Counterpart Workshop and Site Visit

After 6 weeks of training, we traveled to the city of Mamou for our counterpart workshop. Each Peace Corps volunteer is formally linked with a counterpart in his or her program area. Agroforesters are paired with the Forestry Chief for their districts. My counterpart, Mamadou Korka Balde, seemed interested in working with me on reforestation projects and mud stove construction. He also planned on introducing me to the area groupements (organized groups of people with common goals: selling dried mangoes or fruit trees, for example).

We were supposed to travel to our sites from Mamou for a week-long site visit. Unfortunately, there was an assassination attempt on the Guinean President, Lansana Conte, the week before and the police and military had increased their presence on the roads (they stop all cars for bribes at illegal road checkpoints). Peace Corps decided we were not ready to travel across the country on our own with the increased police presence, so site visit was rescheduled and we returned back to the training site.

Two weeks later we traveled to our sites for the first time. A group of us traveling to the Fouta squished into a cab for a 7 hour taxi ride. We met some of the current volunteers serving in the region, ate a yummy dinner they cooked for us, and played a rousing game of "Celebrity." The Labe regional house is a little Peace Corps haven with movies, music tapes, a kitchen with stove and spice rack, and American pop culture magazines on the coffee table.

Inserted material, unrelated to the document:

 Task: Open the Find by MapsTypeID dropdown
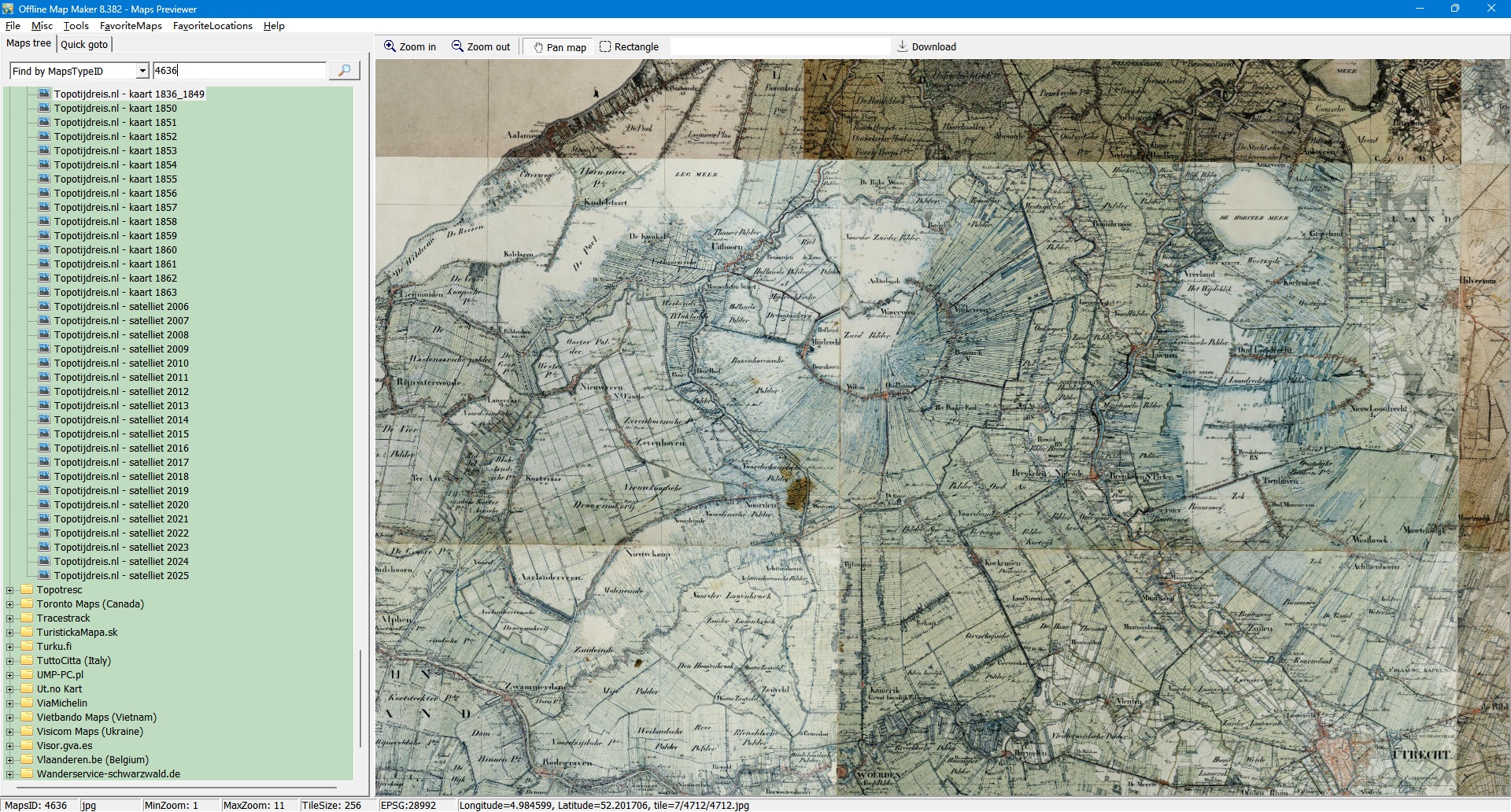tap(142, 71)
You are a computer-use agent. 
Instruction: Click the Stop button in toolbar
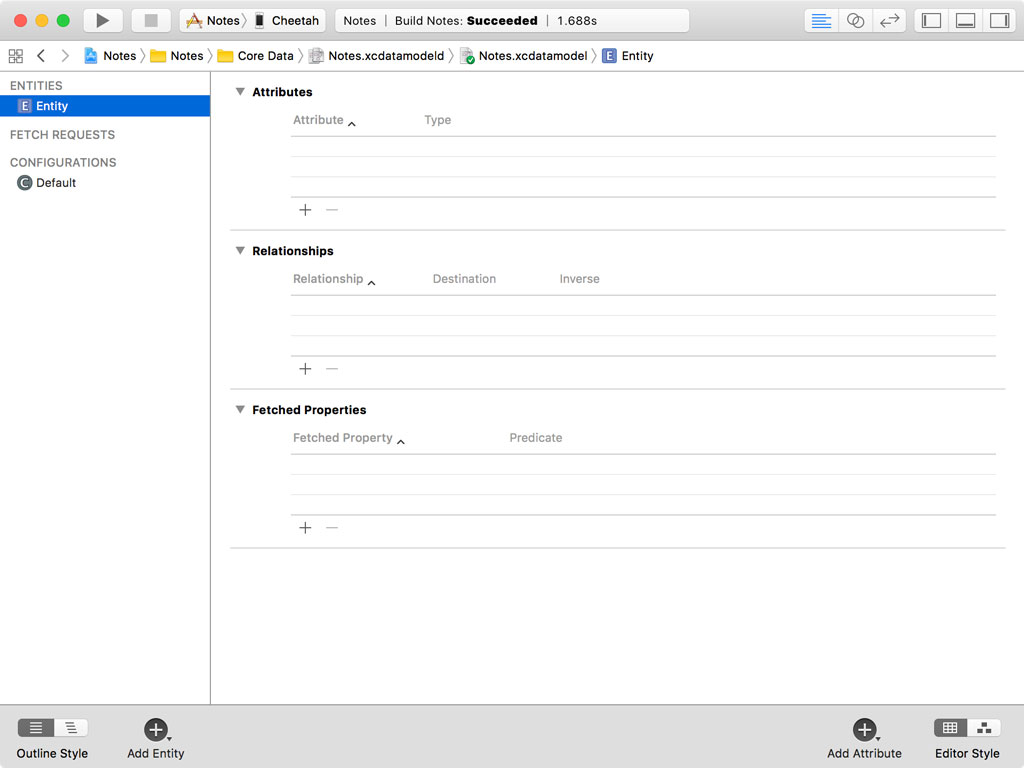[x=151, y=20]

My closest neighbor at site, an education volunteer named Brian, showed my friend Melanie and me around to our sites. Brian's site is a 20 minute bike ride from mine, Melanie's is 1.5 hrs, and Labe is 1.5 hrs. We spent one night at each site and took taxis between them. We donned our traditional Guinean attire each morning as we moved to a new site and met with the village leaders.

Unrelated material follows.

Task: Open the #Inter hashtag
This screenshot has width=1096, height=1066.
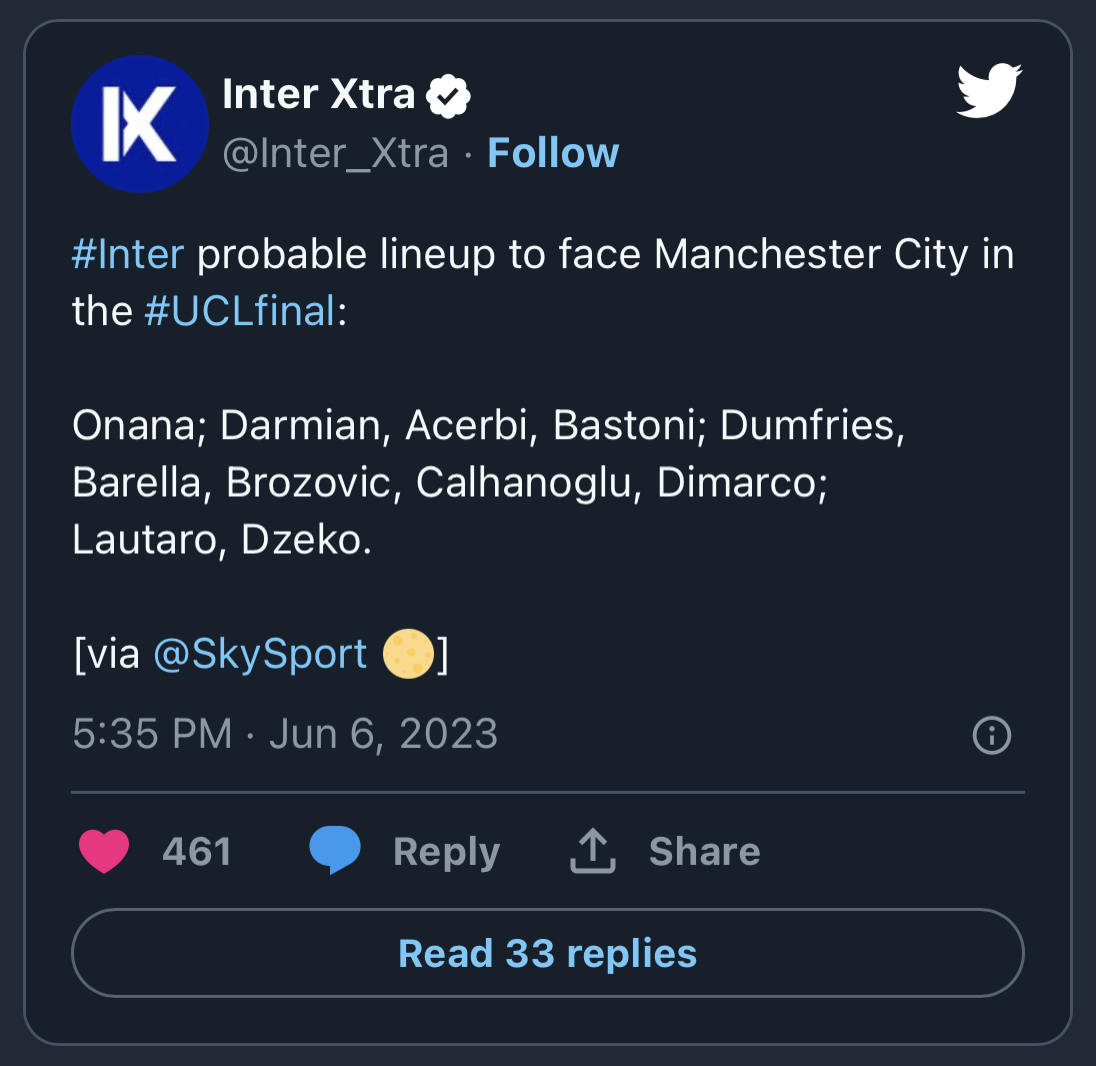Action: pyautogui.click(x=128, y=255)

We visited my site on market day. I stepped out of the taxi into a sea of color. Women were selling all kinds of fruits and vegetables, peanut butter, plastics, etc. The district president showed me my house. It's concrete with high tin roofs and includes a bedroom, salon, and porch. The house is surrounded by a brick wall and in the wet season corn grows in the front yard. A public latrine is in the front corner by the gate (but hopefully that will disappear when I move in?). There isn't electricity or running water, but there's a solar-powered pump put in by a German non-governmental organization with amazing water pressure in the middle of town.

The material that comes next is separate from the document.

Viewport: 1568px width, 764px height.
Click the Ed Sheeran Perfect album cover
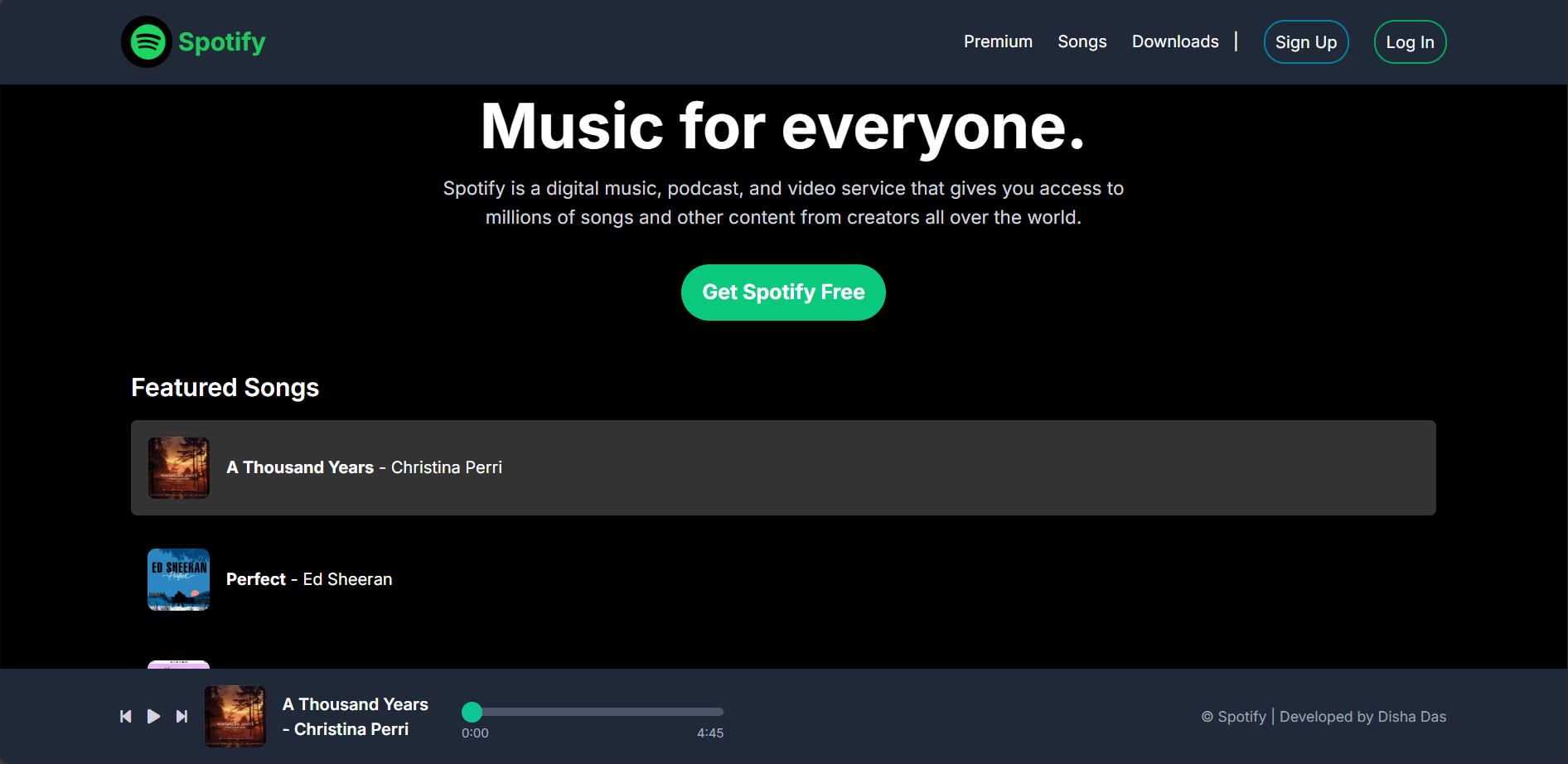[178, 579]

I met the elders of the village and the leaders of the women's groupement in a formal ceremony in a small room off of the main street. They led me around the village to tour the water pump and schools. The village already uses a sensibilization center (place for community awareness meetings on topics of health and environmental issues) and an adult literacy center. One man I met was encouraging the use of mud stoves and showed me two he had built for women in the center of the village. It was exciting to see a community so motivated for self-improvement.

After a great break from the everyday grind of training, we returned back to the training site outside of the capital for a few short weeks. We practiced giving community sensibilizations on agroforestry topics. My individual presentation was on intercropping possibilities in the Guinean garden.